WORK ORDER: The full listing, returned exactly and free of pictures, is the expected answer.
TASK MATERIAL Start Marker
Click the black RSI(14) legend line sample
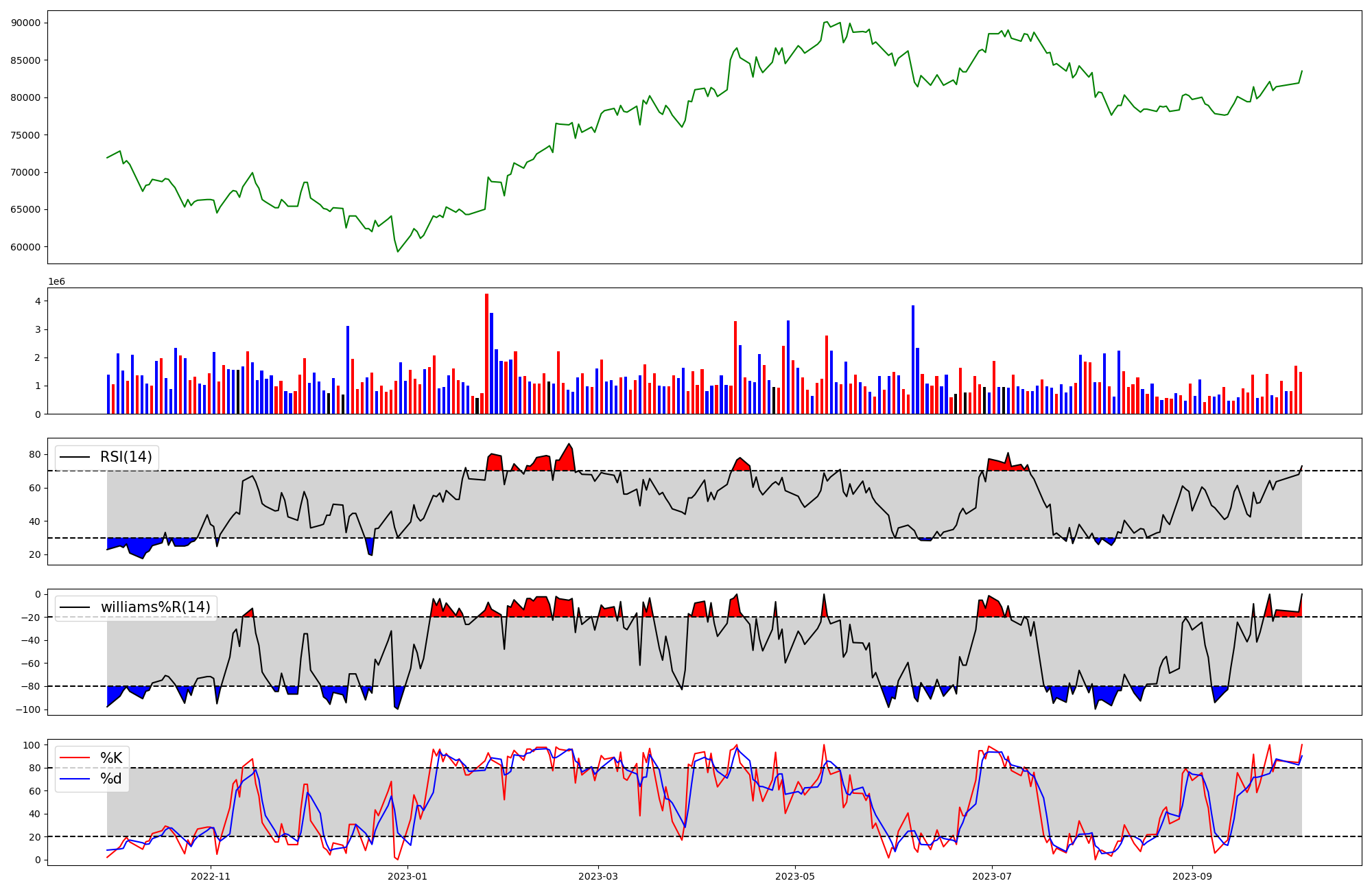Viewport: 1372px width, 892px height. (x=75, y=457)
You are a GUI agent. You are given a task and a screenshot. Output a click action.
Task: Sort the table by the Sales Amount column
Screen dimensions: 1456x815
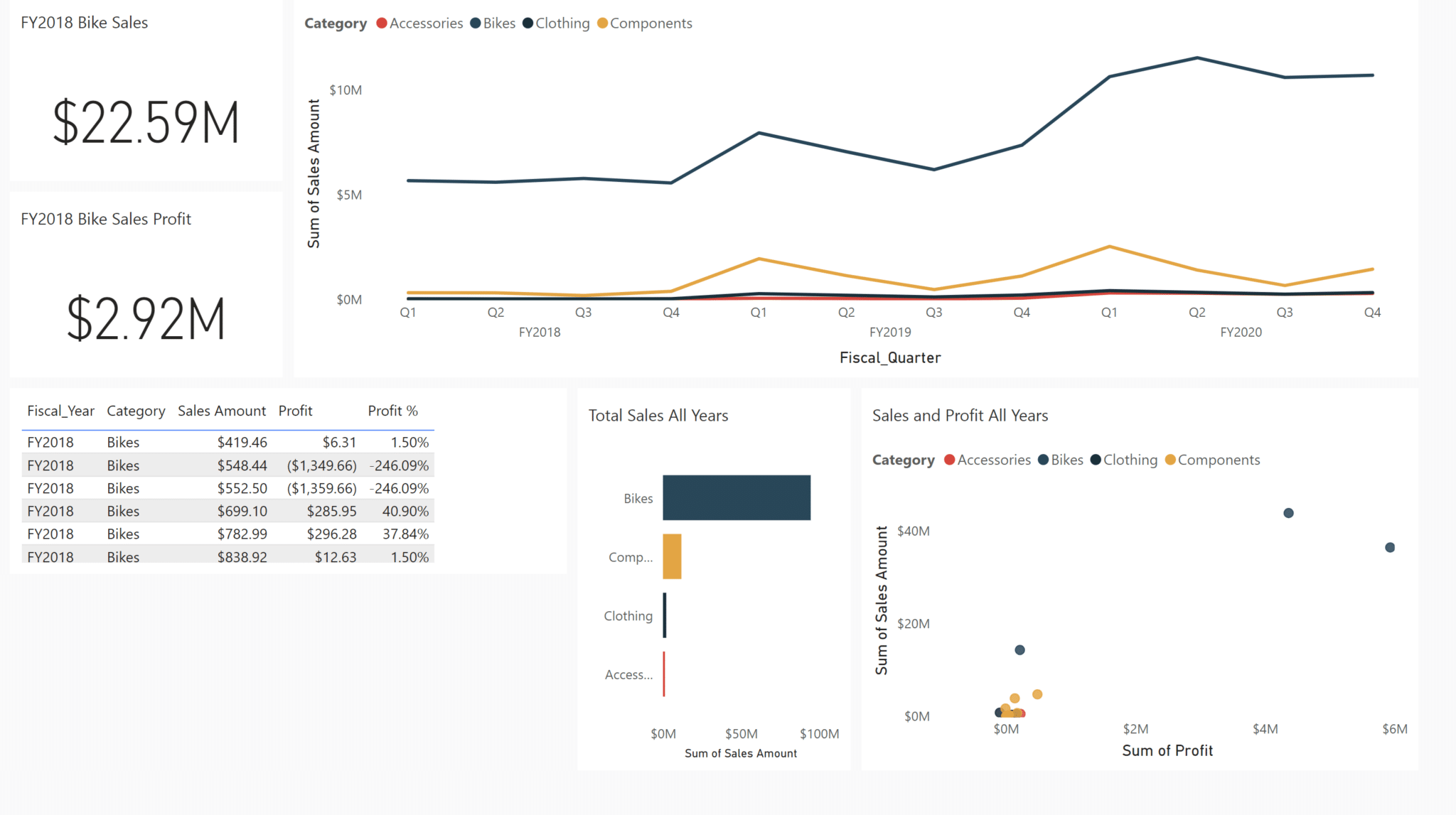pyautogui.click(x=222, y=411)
TASK MATERIAL End Marker
FINISHED TASK:
Click the black RSI(14) legend line sample
Viewport: 1372px width, 892px height. (x=75, y=457)
You are a GUI agent. You are given a task and a screenshot. Output a click action.
Task: Sort the table by the Sales Amount column
Screen dimensions: 1456x815
pyautogui.click(x=222, y=411)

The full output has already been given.